Gemini Observatory's recently completed Planet-Finding Campaign found the vast outlying orbital space around many types of stars is largely devoid of gas-giant planets, which apparently tend to dwell close to their parent stars, a university release said Thursday.
"It seems that gas-giant exoplanets are like clinging offspring," Michael Liu, UH astronomer and leader of the Planet-Finding Campaign said.
"Most tend to shun orbital zones far from their parents," he said. "In our search, we could have found gas giants beyond orbital distances corresponding to Uranus and Neptune in our own Solar System, but we didn't find any."
The Gemini Observatory is an international collaboration with two identical 8-meter telescopes, one in Hawaii and one in Chile.

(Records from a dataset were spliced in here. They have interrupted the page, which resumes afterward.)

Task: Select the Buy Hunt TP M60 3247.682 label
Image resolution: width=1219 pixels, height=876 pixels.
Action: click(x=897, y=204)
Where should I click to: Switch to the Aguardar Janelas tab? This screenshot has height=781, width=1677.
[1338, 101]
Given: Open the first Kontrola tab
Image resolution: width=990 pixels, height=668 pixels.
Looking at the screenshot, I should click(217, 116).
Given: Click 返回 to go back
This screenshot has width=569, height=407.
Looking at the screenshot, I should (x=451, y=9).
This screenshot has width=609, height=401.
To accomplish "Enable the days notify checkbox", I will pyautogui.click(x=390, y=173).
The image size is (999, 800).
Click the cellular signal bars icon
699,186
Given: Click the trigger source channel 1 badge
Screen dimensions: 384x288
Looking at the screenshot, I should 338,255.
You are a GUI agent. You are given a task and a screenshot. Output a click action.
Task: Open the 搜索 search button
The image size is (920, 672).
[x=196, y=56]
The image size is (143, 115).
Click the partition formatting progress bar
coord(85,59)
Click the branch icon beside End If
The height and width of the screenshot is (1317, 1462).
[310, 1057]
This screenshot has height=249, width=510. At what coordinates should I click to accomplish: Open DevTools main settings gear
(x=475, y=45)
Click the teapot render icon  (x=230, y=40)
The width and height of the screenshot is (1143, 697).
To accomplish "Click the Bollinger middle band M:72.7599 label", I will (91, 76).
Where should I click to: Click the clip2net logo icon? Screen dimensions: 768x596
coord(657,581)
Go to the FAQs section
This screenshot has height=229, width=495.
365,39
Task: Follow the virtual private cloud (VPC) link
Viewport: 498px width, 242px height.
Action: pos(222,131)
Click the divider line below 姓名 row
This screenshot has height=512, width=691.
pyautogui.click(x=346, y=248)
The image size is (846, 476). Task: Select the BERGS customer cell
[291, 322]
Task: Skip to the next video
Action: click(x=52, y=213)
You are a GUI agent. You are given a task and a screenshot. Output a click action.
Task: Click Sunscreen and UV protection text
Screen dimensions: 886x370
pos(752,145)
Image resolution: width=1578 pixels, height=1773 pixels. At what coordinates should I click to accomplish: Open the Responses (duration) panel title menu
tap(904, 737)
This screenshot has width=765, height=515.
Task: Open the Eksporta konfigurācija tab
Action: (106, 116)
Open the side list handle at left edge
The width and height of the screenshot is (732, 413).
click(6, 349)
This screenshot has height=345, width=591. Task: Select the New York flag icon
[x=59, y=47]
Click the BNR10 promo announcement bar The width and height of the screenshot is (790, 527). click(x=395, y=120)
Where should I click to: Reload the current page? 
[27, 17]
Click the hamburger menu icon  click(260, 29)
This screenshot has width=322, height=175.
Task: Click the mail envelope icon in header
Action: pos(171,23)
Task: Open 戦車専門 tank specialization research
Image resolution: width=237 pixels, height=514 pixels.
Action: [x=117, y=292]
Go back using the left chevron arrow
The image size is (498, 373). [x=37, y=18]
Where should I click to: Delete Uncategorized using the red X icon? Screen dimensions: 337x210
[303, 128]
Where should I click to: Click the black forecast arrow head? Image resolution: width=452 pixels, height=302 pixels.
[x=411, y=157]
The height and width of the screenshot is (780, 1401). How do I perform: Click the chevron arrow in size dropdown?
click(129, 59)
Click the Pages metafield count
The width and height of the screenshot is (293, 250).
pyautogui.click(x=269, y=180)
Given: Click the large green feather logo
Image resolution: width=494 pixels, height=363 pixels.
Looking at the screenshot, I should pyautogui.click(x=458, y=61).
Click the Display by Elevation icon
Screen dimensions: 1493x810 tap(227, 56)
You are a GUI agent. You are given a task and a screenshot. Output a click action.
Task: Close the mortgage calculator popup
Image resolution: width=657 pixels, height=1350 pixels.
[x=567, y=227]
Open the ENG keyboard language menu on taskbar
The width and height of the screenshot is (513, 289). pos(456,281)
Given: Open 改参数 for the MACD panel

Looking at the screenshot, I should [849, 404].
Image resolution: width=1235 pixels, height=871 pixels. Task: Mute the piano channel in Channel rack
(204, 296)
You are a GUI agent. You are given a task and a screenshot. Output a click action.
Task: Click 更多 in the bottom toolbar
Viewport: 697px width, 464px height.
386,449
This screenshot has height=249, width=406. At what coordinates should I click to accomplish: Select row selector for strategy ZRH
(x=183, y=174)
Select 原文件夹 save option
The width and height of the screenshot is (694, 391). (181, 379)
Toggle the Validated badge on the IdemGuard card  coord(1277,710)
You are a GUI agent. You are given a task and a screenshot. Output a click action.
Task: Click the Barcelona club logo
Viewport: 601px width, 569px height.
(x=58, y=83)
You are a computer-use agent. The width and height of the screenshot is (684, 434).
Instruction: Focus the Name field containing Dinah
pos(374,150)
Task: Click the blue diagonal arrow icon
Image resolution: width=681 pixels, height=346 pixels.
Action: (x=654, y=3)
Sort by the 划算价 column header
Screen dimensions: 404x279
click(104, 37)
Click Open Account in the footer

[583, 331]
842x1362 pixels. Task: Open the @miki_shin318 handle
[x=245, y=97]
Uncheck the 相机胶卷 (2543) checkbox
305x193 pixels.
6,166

The results from the Gemini South telescope in Chile will help scientists better understand how gas-giant planets form, as the orbital distances of planets are a key signature that astronomers use to test exoplanet formation theories, Liu said.
The findings are mirrored in our own solar system, the researchers said.
"The two largest planets in our Solar System, Jupiter and Saturn, are huddled close to our Sun, within 10 times the distance between the Earth and sun," Eric Nielsen of the University of Hawaii points out. "We found that this lack of gas-giant planets in more distant orbits is typical for nearby stars over a wide range of masses."